Repeat every record exactly.

===== SUPPLIED RECORDS =====

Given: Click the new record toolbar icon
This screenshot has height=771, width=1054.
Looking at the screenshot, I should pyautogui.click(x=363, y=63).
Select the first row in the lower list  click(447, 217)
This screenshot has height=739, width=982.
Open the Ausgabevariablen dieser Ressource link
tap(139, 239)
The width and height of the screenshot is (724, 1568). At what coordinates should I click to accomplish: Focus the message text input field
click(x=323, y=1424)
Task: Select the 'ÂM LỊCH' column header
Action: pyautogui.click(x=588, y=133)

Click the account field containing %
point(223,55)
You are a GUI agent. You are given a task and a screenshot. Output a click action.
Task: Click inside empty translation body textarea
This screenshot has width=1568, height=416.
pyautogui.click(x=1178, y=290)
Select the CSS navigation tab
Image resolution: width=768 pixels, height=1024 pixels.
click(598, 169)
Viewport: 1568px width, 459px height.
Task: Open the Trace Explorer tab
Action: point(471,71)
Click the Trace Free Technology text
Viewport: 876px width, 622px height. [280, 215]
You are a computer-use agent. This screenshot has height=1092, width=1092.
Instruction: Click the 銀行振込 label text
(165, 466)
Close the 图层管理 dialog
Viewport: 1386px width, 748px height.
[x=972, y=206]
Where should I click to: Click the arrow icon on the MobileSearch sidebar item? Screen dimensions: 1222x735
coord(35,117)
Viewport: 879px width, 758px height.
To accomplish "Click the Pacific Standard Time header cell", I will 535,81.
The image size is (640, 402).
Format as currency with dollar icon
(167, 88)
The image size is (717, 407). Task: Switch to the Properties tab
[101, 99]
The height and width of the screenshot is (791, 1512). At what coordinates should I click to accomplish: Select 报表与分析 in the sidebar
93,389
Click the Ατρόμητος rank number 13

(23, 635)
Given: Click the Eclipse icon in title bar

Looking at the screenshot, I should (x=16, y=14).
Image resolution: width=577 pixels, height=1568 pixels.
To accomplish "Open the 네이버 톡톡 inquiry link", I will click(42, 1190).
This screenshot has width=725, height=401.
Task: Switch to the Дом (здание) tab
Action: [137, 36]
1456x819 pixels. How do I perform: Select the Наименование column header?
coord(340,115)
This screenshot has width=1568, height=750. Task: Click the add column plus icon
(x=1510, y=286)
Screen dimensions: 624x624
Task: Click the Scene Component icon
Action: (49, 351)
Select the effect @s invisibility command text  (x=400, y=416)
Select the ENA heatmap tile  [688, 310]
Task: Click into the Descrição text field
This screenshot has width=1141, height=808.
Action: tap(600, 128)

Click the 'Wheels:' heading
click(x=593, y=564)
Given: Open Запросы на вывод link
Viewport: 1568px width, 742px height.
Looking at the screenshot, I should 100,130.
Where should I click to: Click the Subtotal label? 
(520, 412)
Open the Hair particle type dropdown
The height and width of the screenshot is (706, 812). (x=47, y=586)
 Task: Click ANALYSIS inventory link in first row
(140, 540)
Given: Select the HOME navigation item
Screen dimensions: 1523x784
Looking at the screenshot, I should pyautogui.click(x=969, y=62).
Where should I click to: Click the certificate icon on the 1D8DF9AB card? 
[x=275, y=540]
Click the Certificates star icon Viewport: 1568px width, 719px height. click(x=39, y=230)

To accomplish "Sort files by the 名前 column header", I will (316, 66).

=====

# [RESPONSE TO THE TASK]
Given: Click the new record toolbar icon
This screenshot has height=771, width=1054.
Looking at the screenshot, I should pyautogui.click(x=363, y=63).
Select the first row in the lower list  click(447, 217)
This screenshot has height=739, width=982.
Open the Ausgabevariablen dieser Ressource link
tap(139, 239)
The width and height of the screenshot is (724, 1568). At what coordinates should I click to accomplish: Focus the message text input field
click(x=323, y=1424)
Task: Select the 'ÂM LỊCH' column header
Action: pyautogui.click(x=588, y=133)

Click the account field containing %
point(223,55)
You are a GUI agent. You are given a task and a screenshot. Output a click action.
Task: Click inside empty translation body textarea
This screenshot has width=1568, height=416.
pyautogui.click(x=1178, y=290)
Select the CSS navigation tab
Image resolution: width=768 pixels, height=1024 pixels.
click(598, 169)
Viewport: 1568px width, 459px height.
Task: Open the Trace Explorer tab
Action: point(471,71)
Click the Trace Free Technology text
Viewport: 876px width, 622px height. [280, 215]
You are a computer-use agent. This screenshot has height=1092, width=1092.
Instruction: Click the 銀行振込 label text
(165, 466)
Close the 图层管理 dialog
Viewport: 1386px width, 748px height.
[x=972, y=206]
Where should I click to: Click the arrow icon on the MobileSearch sidebar item? Screen dimensions: 1222x735
coord(35,117)
Viewport: 879px width, 758px height.
To accomplish "Click the Pacific Standard Time header cell", I will 535,81.
The image size is (640, 402).
Format as currency with dollar icon
(167, 88)
The image size is (717, 407). Task: Switch to the Properties tab
[101, 99]
The height and width of the screenshot is (791, 1512). At what coordinates should I click to accomplish: Select 报表与分析 in the sidebar
93,389
Click the Ατρόμητος rank number 13

(23, 635)
Given: Click the Eclipse icon in title bar

Looking at the screenshot, I should (x=16, y=14).
Image resolution: width=577 pixels, height=1568 pixels.
To accomplish "Open the 네이버 톡톡 inquiry link", I will click(42, 1190).
This screenshot has width=725, height=401.
Task: Switch to the Дом (здание) tab
Action: [137, 36]
1456x819 pixels. How do I perform: Select the Наименование column header?
coord(340,115)
This screenshot has width=1568, height=750. Task: Click the add column plus icon
(x=1510, y=286)
Screen dimensions: 624x624
Task: Click the Scene Component icon
Action: (49, 351)
Select the effect @s invisibility command text  (x=400, y=416)
Select the ENA heatmap tile  [688, 310]
Task: Click into the Descrição text field
This screenshot has width=1141, height=808.
Action: tap(600, 128)

Click the 'Wheels:' heading
click(x=593, y=564)
Given: Open Запросы на вывод link
Viewport: 1568px width, 742px height.
Looking at the screenshot, I should 100,130.
Where should I click to: Click the Subtotal label? 
(520, 412)
Open the Hair particle type dropdown
The height and width of the screenshot is (706, 812). (x=47, y=586)
 Task: Click ANALYSIS inventory link in first row
(140, 540)
Given: Select the HOME navigation item
Screen dimensions: 1523x784
Looking at the screenshot, I should pyautogui.click(x=969, y=62).
Where should I click to: Click the certificate icon on the 1D8DF9AB card? 
[x=275, y=540]
Click the Certificates star icon Viewport: 1568px width, 719px height. click(x=39, y=230)

To accomplish "Sort files by the 名前 column header", I will (316, 66).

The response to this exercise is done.